Funeral Games – Chapter 1

Nothing beat waking up in the hospital for crushing a man's budding delusions of grandeur. Jake learned that the hard way in Minsk, six months after the first time he saved the world.

It happened after they'd finished clearing out the last nest of Plagas in one of the crumbling apartment blocks below the river. The technology behind the Plagas was so out of date at this point that it was practically retro, like bringing an eight track player to a gun fight. Even the locals who had hired them had seemed apologetic about it.

The whole thing was a pretty pathetic skirmish, not even worth getting all dressed up for.
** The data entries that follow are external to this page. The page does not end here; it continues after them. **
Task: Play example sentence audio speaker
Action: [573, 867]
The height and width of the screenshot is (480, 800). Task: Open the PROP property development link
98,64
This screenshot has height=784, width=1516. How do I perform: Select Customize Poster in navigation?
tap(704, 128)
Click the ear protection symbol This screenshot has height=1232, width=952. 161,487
Jake cut the locals a decent discount for his services, and he set most of the cash aside for getting good and drunk.

He remembered feeling competent, cocky, immortal. Other people could die, he figured, and indeed they might do so all the time, but not him. Nothing could even touch him.
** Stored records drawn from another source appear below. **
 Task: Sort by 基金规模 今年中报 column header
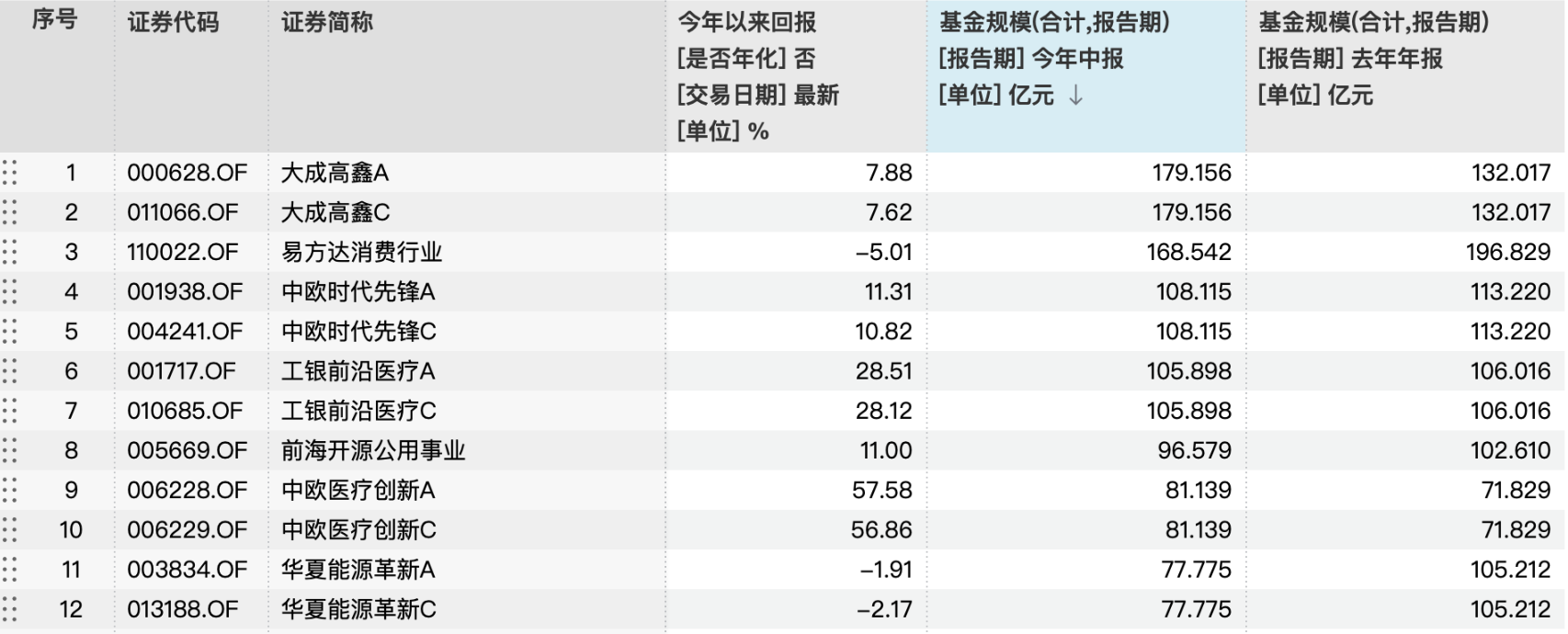[1053, 22]
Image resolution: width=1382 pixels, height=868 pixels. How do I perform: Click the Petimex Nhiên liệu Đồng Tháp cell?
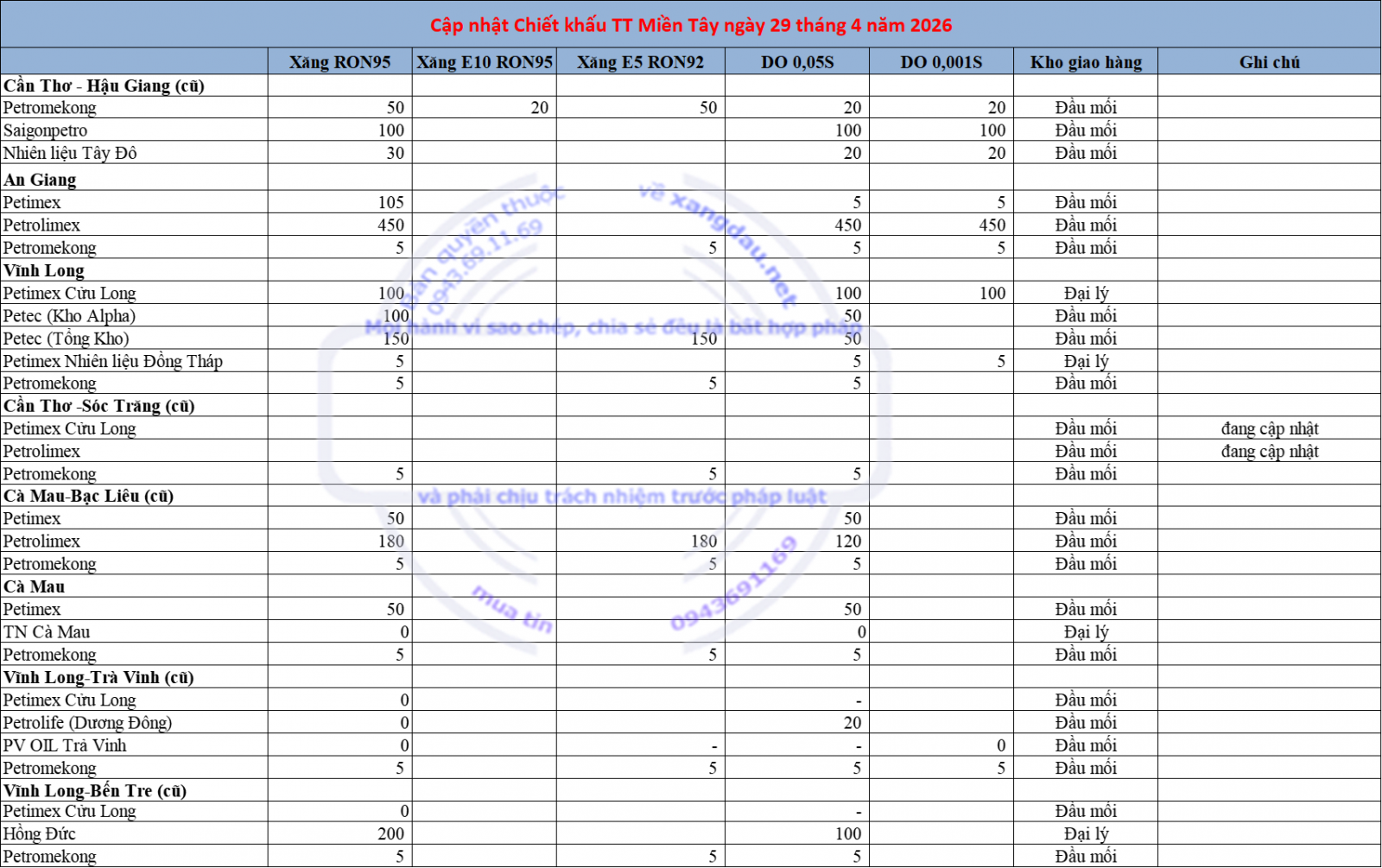pyautogui.click(x=112, y=361)
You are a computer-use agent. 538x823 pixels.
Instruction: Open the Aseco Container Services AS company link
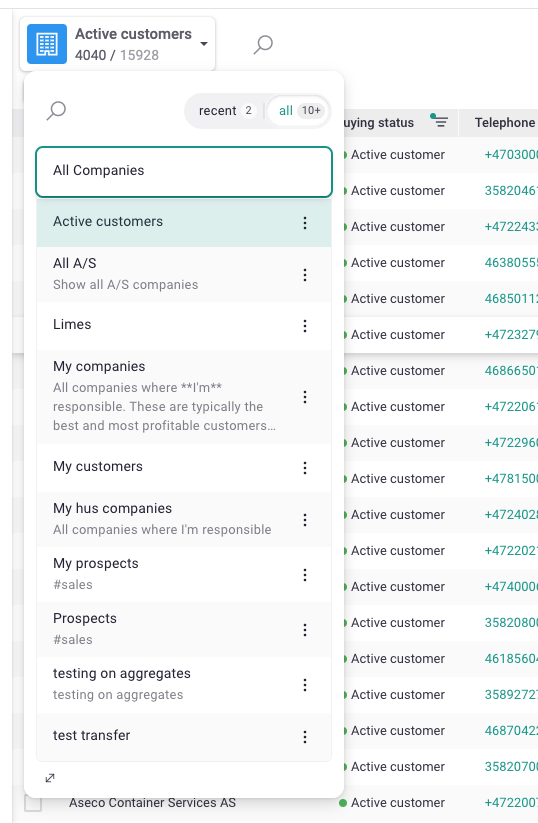152,803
That was what he was thinking right up until the moment that his motorcycle skidded on a patch of ice, and he went over the handlebars. And then nothing until he woke up in the hospital with a crude horseshoe shaved out of his hair and a row of stitches running from his eyebrow to his crown.

He was fine, more or less – it was just a concussion – but there was nothing like taking out a dozen Plagas bare-knuckled only to wipe out on a patch of ice no bigger than a sheet of notebook paper to make you realize what a crapshoot life and death was. Laid up in a Belorussian clinic, the left side of his head throbbing like it was going to push his eye right out of his skull, Jake began to wonder how it could be that his father alone had managed to miss that simple, inescapable fact.
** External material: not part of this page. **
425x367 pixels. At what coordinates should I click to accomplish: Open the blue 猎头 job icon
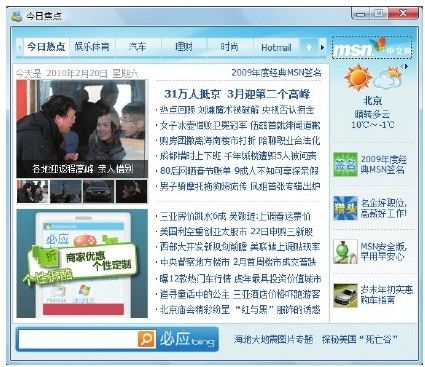pyautogui.click(x=345, y=208)
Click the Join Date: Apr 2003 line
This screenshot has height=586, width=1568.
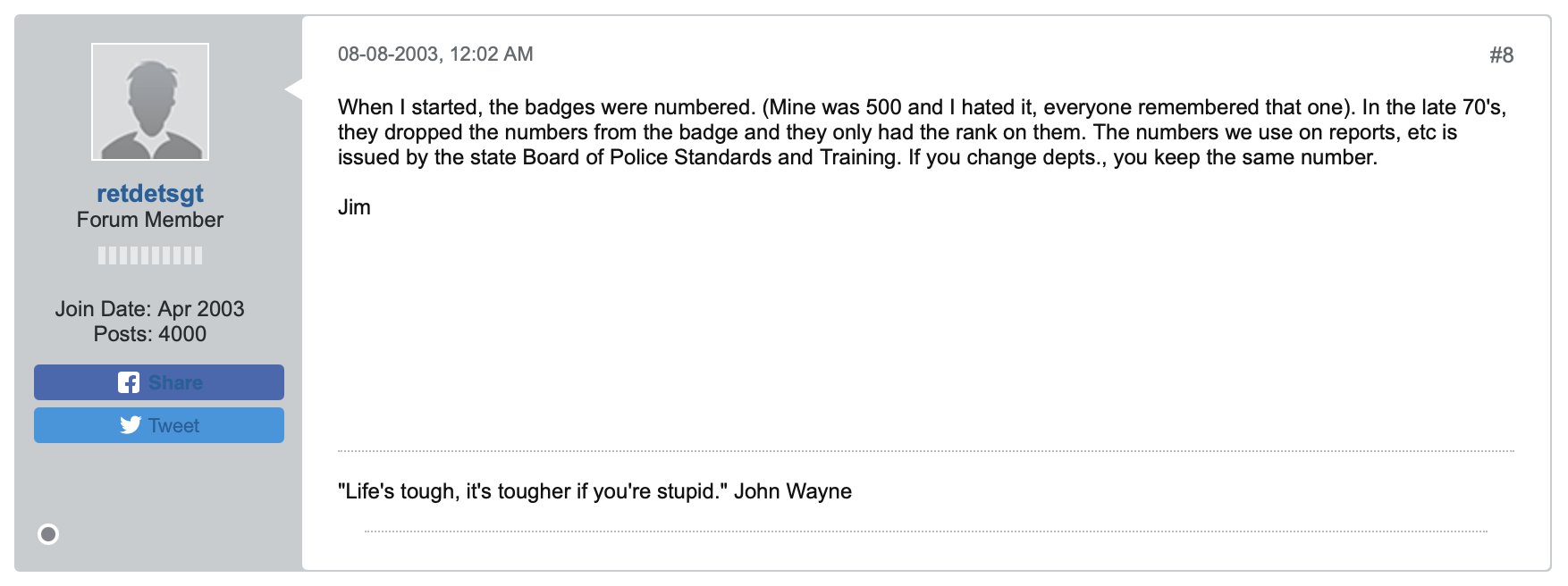150,309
Since he'd found out the truth, Jake had caught himself thinking about his old man more and more. It had been like that when he was younger, when he had first realized that there was something in his mother's past, something she never talked about, something that had trickled down into him. When they were on good terms, which they usually were, Jake assumed that his father had skipped out on them, or, at best, that he was dead. When they fought, his internal narrative revised itself and it was his mother who had callously driven a good and decent man away.

She never knew that he had thought this; at least, he hoped she hadn't. Jake never asked her anything, not even a name. Because he had learned how to walk before he could crawl, and how to throw a punch before he could read, and how to take a fucking hint before he could give one.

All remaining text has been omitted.